Editors note: With women's pipe finals just around the corner, we thought it would be a good time to talk about what these X-Games riders eat. Elena Hight is a queen bee when it comes to healthy eating. So naturally, we thought it fit for her to share some of her tricks of the trade when it comes to making guilty pleasures not so guilty. She sat down with fellow pipe rider and Aussie X-Games and Olympic gold medalist, Torah Bright, to share some recipes for making Torah's favorite snack more healthy. Hint: French Fries are gold, Torah Bright has gold medals…get it?
Elena Hight HERE! Along with snowboarding one of my biggest passions is cooking. I love taking food that might be considered unhealthy and making it into something new that is nutritious and delicious. I have been challenged to dig into my fellow snowboarders personal lives and find out their nitty gritty food secrets. Who is a chocoholic, and who refused to eat their peas as a kid? With this insight I am going to do my best to upgrade their comfort foods to something a bit healthier while keeping their taste buds happy and also revealing some of their secrets in the meantime. ☺
SO today I am interviewing Torah Bright. Torah is an extremely accomplished, humble snowboarder who won an Olympic gold medal in Vancouver in 2010, an Olympic silver medal in Sochi in 2014, and countless X-games and US Open medals in between. Still with all of these accomplishments she is most proud of being a great sister, daughter, aunt, and friend.
Name: Torah Bright
Years snowboarding: 17
What kind of food did you grow up eating?
My mother has always been a health enthusiast/fanatic – so life as a kid was hard once I hit primary school and saw all the yummy foods that were around. I don't think I even knew what candy was until then. Everything that is hip and cool now in the health realm is what my mother was doing more that 30 years ago. We bright kids had to stomach some rough things sometimes.
What were the weirdest dishes your mom would make you?
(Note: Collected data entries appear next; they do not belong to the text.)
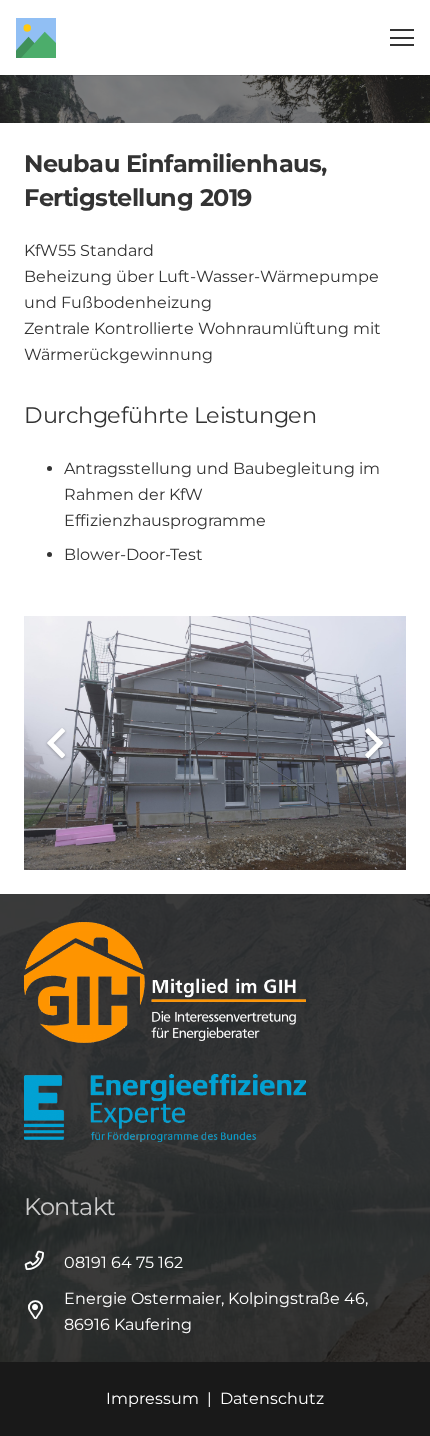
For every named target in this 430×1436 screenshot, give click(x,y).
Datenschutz (272, 1398)
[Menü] (402, 38)
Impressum (152, 1398)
My mother would put all the healthiest things she could find and just put them in one dish… or so it seemed. There were so many dishes that were never edible. We would just cook some eggs for dinner in that case.
What's your favorite comfort food?
Hot chips – (a.k.a.) french fries
What's a food that you absolutely cannot stand?
Sweet Potato Hot Chips Recipe, inspired by Torah Bright
The reason that hot chips or fries get a bad wrap is because they are deep-fried in oil, adding tons of saturated fat and cholesterol to the potatoes. But no one can deny that the best thing about good fries is that crispy, crunchy texture that comes from the frying! So that is what I was trying to recreate in this recipe… Instead of frying the potatoes I baked them to decrease the amount of oil needed, but still got that crunchy fry without all the bad fats. I also subbed regular potatoes for white sweet potatoes to increase the amount of fiber, vitamin A, calcium, and magnesium that you get from the potatoes. Hope that you enjoy!
1 Slice the potatoes into hot chips. I don't worry too much about the size of chip – some are bigger, and some are smaller.
2 Next, place your chips in a bowl of cool water.
3 Let chips sit one hour. This helps to remove excess starch and will help the hot chips crisp up more in the oven.
4 After they have soaked, drain the water, and pat fries dry with a paper towel.
5 Toss with a couple tablespoons of olive oil, and salt and pepper to taste.
6 Spread out onto a baking sheet that has been generously oiled.
7 Bake at 400 for about 30 minutes – until fries start to get soft.
8 Stir hot chips so that they continue to cook evenly.
9 Turn the oven up to 450 and continue baking until crisp (about 15 minutes) stirring intermediately so that they crisp evenly.
10 Enjoy your healthy hot chip alternative with ketchup or your favorite dipping sauce!